* Begin Source document *

Testing Add Time and Repository Growth

My first test is adding piles of files and watching repository growth. I used three sets of files for this test, with the intent of covering large binary files down to smaller text files:

  • Digital Negative (DNG) files: 501MB for 134 files. Median file size 3.4MB, mean 3.8MB.

  • JPEG files: 500MB for 1301 files. Median file size 228KB, mean 405KB.

  • Pile of PDFs, source code, office docs: 500MB for 6069 files. Median file size 4KB, mean 24KB.

I added the files one set at a time. In all configurations the repository is on local disk. Full test protocol and output is at the bottom of this page for the curious.

Time Required To Add + Commit

The purpose of this test is simply to look at time required to add each data set to the repository.

SCM Tool DNG files JPEG files Document files Repack (Git only)
Subversion 2m 30s 4m 54s 20m 13s
Mercurial 1m 33s 1m 54s 1m 59s
Git 1m 6s 1m 30s 1m 29s 9m 0s
Bazaar 1m 25s 1m 38s 1m 35s

You can see Mercurial and Git are noticeably faster than Subversion, and scale much better for large quantities of small files. I've seen arguments that Git is faster than Mercurial; this data indicates that it's faster at adds but not hugely so. If you count repacking Git's repository, however, the argument goes the other way, with Mercurial the clear leader.

Update 2008.04.25: Bazaar looks very good here, too.

* End Source document *

Goal 1
In the version control benchmark, how long did Subversion take to add and commit the document files?
Goal 2
Carry on with the version control benchmark, starting right after its last sentence.

* Begin Stored data *

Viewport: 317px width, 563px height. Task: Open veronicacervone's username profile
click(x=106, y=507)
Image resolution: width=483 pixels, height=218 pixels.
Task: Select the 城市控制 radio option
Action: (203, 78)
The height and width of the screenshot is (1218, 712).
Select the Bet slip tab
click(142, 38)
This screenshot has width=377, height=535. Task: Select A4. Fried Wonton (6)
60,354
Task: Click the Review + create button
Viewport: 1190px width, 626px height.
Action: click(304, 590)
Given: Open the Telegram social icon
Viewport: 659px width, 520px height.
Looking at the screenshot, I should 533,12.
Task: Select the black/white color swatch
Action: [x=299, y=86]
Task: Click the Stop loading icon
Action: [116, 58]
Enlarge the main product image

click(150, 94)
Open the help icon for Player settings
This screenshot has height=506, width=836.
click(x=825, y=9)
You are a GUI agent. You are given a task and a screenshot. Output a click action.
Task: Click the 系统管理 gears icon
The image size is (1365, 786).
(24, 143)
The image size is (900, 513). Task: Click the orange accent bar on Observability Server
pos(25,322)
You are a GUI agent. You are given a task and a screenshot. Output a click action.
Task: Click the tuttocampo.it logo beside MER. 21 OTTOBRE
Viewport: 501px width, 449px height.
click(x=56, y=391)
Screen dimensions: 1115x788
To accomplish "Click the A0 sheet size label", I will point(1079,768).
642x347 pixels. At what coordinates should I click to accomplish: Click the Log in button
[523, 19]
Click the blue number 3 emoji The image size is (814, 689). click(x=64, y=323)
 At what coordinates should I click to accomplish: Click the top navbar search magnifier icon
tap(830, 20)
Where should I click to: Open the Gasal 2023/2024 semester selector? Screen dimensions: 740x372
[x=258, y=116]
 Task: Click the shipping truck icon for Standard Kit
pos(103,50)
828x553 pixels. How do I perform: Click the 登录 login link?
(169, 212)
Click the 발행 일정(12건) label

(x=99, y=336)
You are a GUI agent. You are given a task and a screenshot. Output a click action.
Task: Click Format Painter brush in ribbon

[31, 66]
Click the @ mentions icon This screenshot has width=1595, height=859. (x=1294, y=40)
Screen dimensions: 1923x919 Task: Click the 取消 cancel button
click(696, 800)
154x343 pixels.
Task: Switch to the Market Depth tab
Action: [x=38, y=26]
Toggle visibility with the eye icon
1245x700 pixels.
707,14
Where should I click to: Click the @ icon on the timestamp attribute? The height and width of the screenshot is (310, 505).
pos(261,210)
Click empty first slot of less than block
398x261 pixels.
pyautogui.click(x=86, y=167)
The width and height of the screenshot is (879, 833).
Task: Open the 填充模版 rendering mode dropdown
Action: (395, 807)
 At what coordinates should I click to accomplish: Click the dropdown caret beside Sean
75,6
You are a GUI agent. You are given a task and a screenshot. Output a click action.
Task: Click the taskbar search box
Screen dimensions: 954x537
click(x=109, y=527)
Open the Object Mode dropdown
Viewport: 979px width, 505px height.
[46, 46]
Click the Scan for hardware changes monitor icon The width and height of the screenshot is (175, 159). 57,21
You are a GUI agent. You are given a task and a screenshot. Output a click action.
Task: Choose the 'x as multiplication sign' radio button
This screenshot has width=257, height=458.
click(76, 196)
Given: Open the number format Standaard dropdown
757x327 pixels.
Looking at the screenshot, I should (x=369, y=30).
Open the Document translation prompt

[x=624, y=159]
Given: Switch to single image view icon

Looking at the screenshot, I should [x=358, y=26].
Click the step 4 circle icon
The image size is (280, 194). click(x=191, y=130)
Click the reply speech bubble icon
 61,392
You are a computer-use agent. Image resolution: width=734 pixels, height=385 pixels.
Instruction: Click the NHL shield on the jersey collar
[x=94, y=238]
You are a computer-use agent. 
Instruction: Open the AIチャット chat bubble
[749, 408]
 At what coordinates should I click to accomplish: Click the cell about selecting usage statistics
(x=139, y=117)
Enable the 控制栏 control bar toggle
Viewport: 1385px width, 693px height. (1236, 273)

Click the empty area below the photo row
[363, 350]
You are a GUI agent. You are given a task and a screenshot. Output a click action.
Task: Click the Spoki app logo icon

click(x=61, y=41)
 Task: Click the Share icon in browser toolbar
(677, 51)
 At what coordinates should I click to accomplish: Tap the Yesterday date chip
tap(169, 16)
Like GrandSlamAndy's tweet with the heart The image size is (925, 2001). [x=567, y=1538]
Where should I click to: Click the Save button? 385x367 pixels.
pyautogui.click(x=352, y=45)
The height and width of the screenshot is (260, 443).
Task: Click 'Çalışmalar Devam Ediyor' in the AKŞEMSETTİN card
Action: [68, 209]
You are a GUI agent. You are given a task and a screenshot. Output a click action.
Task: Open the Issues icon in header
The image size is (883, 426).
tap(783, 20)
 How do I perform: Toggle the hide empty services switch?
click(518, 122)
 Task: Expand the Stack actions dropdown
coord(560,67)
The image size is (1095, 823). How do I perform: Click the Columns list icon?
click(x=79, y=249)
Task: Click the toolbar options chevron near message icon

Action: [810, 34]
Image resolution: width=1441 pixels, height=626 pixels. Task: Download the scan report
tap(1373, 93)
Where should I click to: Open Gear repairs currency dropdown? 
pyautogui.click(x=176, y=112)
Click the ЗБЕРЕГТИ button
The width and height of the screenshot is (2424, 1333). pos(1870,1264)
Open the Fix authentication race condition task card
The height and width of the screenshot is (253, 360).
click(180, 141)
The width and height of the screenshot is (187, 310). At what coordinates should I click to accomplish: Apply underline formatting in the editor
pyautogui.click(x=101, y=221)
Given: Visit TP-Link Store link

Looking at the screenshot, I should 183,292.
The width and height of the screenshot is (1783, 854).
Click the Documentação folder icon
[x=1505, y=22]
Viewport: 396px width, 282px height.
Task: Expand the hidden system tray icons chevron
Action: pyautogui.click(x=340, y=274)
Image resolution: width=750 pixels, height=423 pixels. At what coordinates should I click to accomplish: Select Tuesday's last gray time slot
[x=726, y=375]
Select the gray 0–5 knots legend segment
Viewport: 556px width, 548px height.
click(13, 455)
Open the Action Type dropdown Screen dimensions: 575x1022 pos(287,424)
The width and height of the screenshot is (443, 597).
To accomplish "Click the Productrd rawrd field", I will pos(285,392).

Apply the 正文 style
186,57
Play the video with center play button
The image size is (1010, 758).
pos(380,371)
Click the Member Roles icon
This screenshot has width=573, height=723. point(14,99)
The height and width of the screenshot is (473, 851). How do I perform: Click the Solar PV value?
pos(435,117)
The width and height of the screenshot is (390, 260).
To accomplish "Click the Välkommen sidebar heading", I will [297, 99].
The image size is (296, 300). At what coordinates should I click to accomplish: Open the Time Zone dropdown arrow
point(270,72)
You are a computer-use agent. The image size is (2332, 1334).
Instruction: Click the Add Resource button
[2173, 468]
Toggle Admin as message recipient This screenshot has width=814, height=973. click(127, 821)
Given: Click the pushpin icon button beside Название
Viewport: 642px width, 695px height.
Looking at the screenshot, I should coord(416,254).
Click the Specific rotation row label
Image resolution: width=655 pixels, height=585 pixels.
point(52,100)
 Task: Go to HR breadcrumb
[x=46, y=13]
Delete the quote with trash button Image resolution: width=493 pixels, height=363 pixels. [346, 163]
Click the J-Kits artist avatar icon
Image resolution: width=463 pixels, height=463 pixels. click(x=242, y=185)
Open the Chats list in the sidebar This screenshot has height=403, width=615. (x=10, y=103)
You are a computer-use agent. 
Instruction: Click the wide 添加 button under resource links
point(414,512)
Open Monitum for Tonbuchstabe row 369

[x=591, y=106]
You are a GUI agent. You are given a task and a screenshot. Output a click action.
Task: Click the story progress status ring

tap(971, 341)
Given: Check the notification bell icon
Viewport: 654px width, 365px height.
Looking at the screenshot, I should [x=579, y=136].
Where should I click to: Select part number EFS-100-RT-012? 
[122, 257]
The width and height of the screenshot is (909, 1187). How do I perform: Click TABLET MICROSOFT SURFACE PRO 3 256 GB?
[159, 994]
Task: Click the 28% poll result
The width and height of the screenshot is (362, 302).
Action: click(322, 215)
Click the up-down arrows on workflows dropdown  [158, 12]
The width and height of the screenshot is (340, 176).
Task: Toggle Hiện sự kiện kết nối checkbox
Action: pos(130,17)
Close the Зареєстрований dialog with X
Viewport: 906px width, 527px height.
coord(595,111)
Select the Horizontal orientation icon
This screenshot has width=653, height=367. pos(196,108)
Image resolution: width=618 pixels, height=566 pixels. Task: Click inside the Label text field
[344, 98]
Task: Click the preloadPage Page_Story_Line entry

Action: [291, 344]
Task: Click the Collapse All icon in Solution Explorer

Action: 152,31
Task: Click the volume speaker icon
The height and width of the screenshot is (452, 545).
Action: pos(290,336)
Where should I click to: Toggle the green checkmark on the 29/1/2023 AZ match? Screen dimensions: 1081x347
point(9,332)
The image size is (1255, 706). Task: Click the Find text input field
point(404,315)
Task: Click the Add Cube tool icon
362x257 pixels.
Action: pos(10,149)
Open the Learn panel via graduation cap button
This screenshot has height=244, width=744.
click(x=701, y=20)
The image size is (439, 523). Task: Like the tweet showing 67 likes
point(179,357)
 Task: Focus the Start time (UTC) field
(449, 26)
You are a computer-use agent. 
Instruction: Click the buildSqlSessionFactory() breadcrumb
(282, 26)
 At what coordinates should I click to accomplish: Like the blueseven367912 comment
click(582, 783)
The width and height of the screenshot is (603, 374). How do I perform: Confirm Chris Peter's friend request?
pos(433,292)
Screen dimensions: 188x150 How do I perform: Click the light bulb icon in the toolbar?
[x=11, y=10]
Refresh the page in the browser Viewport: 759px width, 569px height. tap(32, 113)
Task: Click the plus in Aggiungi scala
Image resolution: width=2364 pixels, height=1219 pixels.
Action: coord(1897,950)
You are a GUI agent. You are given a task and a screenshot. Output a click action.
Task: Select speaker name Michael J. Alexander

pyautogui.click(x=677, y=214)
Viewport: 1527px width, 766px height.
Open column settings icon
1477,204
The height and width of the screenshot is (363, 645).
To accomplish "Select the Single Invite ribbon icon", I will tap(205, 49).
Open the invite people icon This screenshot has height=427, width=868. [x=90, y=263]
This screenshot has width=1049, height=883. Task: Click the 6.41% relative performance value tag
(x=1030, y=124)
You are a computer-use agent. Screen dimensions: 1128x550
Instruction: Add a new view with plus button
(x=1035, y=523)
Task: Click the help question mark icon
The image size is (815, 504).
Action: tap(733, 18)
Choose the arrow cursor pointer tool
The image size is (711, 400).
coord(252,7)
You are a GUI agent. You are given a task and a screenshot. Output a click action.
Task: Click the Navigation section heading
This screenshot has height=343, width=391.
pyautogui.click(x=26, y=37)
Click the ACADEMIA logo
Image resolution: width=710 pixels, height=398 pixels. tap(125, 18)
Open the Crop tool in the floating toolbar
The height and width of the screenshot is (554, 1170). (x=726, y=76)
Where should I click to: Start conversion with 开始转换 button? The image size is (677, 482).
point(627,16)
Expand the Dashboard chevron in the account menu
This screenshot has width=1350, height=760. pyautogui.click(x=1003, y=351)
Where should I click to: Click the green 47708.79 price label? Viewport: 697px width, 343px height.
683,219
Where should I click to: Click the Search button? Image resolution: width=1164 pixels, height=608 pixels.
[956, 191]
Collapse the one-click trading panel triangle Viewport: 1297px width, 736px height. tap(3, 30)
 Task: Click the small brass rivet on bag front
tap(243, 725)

* End Stored data *

Exercise answer 1
20 minutes 13 seconds.

Exercise answer 2
Repository Expansion for 500MB Add

The purpose of this test is to see how much the repository grows as each file set is added. In the case of Subversion, note that the working copy is always 2x the size of the working files; all files are duplicated in the .svn directory. The numbers below show the repository size only. So, for each 500MB added, the working copy grows an additional 500MB and the repository grows by the amount shown below.

In the case of Git, I show the incremental size at each add (as expected), and after the last add I also did a git gc to repack the repository.

SCM Tool DNG files JPEG files Document files Total size (after repack w/ Git)
Subversion 475MB 479MB 366MB 1321MB
Mercurial 470MB 480MB 389MB 1340MB
Git 470MB 475MB 231MB 1158MB
Bazaar 469MB 474MB 369MB 1312MB

There's little difference between these SCMs in how efficiently they store already-compressed images in the repository. Git is noticeably more efficient with the small document-type files.

Testing File Modification Time and Repository Growth

For my use, I'm not as concerned about making changes to lots of small files. My problem is with large image files. If I'm working on a big Photoshop file and want to commit changes often, I want those changes to take minimal space in my local repository.

To test this, I created a reasonably large Photoshop file (starting size 56MB) with several layers, then made several rounds of edits (ending size 71MB), committing the changes between each edit. The same sets of edits were applied for each SCM.

Time Required to Commit Modified File

SCM Tool Initial Add First Change Second Change Third Change Repack
Subversion 17s 13s 22s 13s
Mercurial 16s 7s 8s 8s
Git 6s 8s 10s 11s 19s
Bazaar 9s 7s 8s 8s

All SCMs posted respectable numbers here, with Mercurial out in front on committing changes.

Update 2008.04.25: Bazaar does a great job here, too.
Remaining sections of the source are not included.